Diversamente, infatti, il cittadino finirebbe per penetrare proprio nell’ambito della discrezionalità amministrativa, come d’altra parte non è ipotizzabile in via generale – come del resto ha chiarito più volte la giurisprudenza – neppure una regola che imponga all’amministrazione di fissare preventivamente i tempi di esecuzione dei lavori sui beni pubblici ad essa appartenenti o affidati.

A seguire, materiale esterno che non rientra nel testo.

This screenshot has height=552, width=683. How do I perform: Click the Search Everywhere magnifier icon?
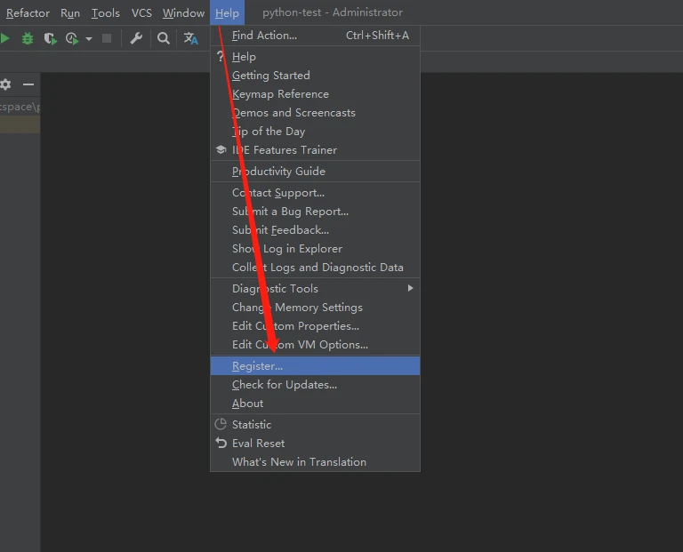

Insomma, la risposta al quesito può certo essere astrattamente affermativa, ma nel concreto occorrono fatti univocamente riconducibili a specifici comportamenti colposi [negligenza, imperizia, ecc.] della p.a. e perciò non è mai una vicenda facilissima da risolvere.
Qui, però, Lei parla di “lavori” che “si sono prolungati e continuano a prolungarsi ingiustificatamente”, e questo, se adeguatamente documentato, potrebbe risolvere a vs favore [sia pure dopo una lunga battaglia…] la partita con la pubblica amministrazione anche sul piano pratico, ancor più considerando quel “gigantesco cartellone pubblicitario” che ha campeggiato così a lungo sulla strada dove si affaccia la farmacia, anche se sembrerebbe necessario in questo caso che l’affitto dei ponteggi all’impresa di pubblicità abbia visto come parte locatrice proprio la p.a. e non piuttosto, poniamo, il condominio dell’edificio interessato [come spesso invece è dato vedere…], perché in tale evenienza – ricorrendone i presupposti – voi potrebbe azionare le vs ragioni soltanto nei suoi confronti, almeno per queste specifiche ragioni di danno.
In definitiva, ci rendiamo conto che queste nostre notazioni possono non esservi state di grande aiuto, ma le incertezze che caratterizzano in termini indubitabili fattispecie del genere, non devono necessariamente essere considerate tali – almeno di per sé – da dissuadervi ad agire giudizialmente.